Pire, les dernières réformes, notamment les lois NOTRe et MAPTAM, ont amplifié
ce phénomène en encourageant la différenciation des compétences. Ce système de
différenciation a également été accru par la possibilité pour les métropoles
d’exercer des compétences de l’État ou par la possibilité pour les régions
d’exercer certaines compétences des départements. À l’échelon communal
aujourd’hui, ce qui relève de la collectivité ou l’EPCI ne dépend plus
seulement du type de ce dernier (communauté de communes, d’agglomération,
métropoles…). Il existe également des compétences optionnelles dont un certain
nombre, au choix, doivent être transférés par la commune à l’EPCI. Ainsi, dans
une communauté d’agglomération l’article L. 5216-5 du CGCT impose aux communes
de confier à l’EPCI trois des sept compétences suivantes : voirie et parcs de
stationnement d’intérêt communautaire ; eau ; assainissement ; environnement ;
action sociale, équipements culturels et sportifs d’intérêt communautaire ;
maisons de service public.
Autrement dit, un électeur de bonne foi qui vote lors des élections municipales
et qui a à se plaindre de l’entretien de la voirie doit comprendre :
– Qu’il existe plusieurs types d’EPCI, dont une partie seulement à la compétence
d’entretien de la voirie.
– Dans quel type d’EPCI lui-même vit.
– S’il vit dans une communauté d’agglomération, si la voirie fait partie des
trois compétences transférées parmi les sept au choix.
Soyons clairs, et sans mépris pour les électeurs, un tel degré de technicité
n’est déjà pas évident pour les élus locaux. Il ne l’est pas non plus pour les
étudiants en droit public qui craignent le droit des collectivités au regard de
son extrême complexité. Pour un électeur qui n’a pas eu la bonne idée de
passer, récemment, un master 2 de droit des collectivités territoriales, voter
aux élections municipales en pleine conscience des enjeux est presque
impossible.
Le droit à la différenciation vient ajouter à la complexité. Il n’est, en ça,
pas tant une rupture que la continuité de ce qui fait aujourd’hui l’échec de la
décentralisation. Avec lui, le cadre encore à peu près clair des niveaux de
collectivités devient illisible. S’il est possible de dire que la Région
s’occupe du développement économique et le département de l’action sociale, que
dire de la collectivité européenne d’Alsace ? Au vu de ses compétences en
matière de tourisme ou de collaboration transfrontalière, n’est-elle pas
également chargée du développement économique ? Comme elle ne s’appelle plus
département, en est-elle encore un ? Pour le Conseil d’État, c’est le cas [12].

CONSIGNE
Répondez à ces questions sur l'extrait consacré à la décentralisation :
1. Quelles lois sont mentionnées comme ayant amplifié la différenciation des compétences ?
2. Dans une communauté d'agglomération, combien de compétences les communes doivent-elles confier à l'EPCI, et parmi combien ?
3. Pour le Conseil d'État, la collectivité européenne d'Alsace est-elle encore un département ?
La liste qui suit constitue un matériau distinct de l'extrait.

LISTE FOURNIE
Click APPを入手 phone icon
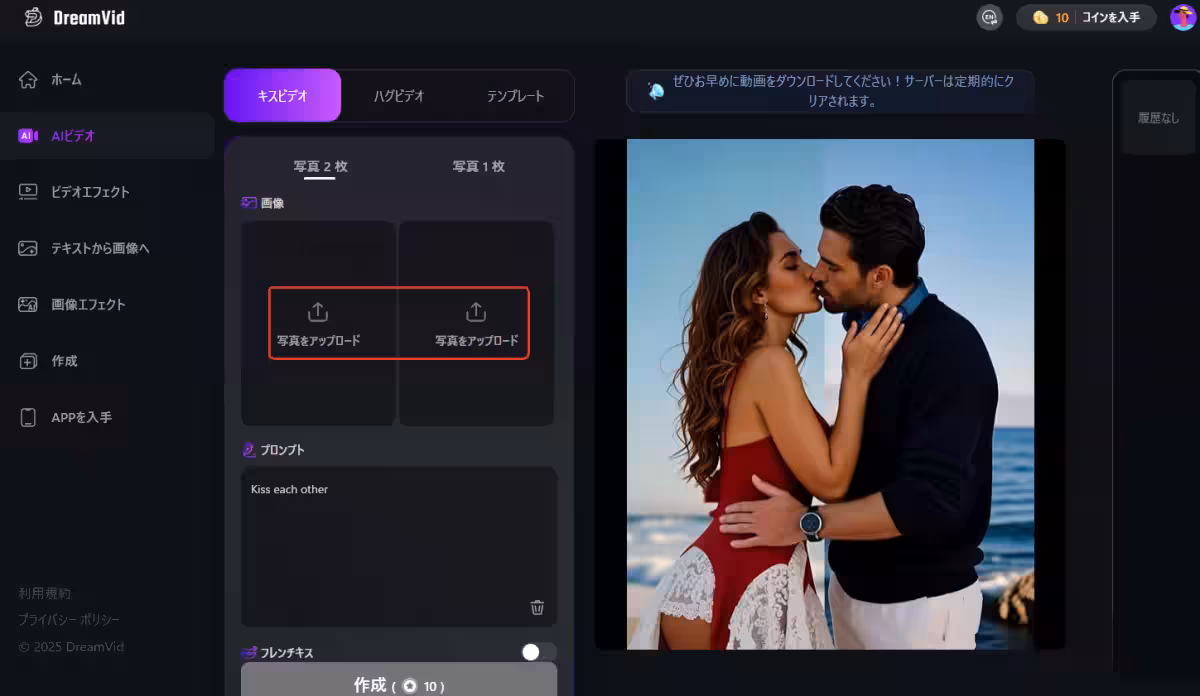[28, 417]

CORRIGÉ
1. Les lois NOTRe et MAPTAM.
2. Trois compétences parmi sept.
3. Oui.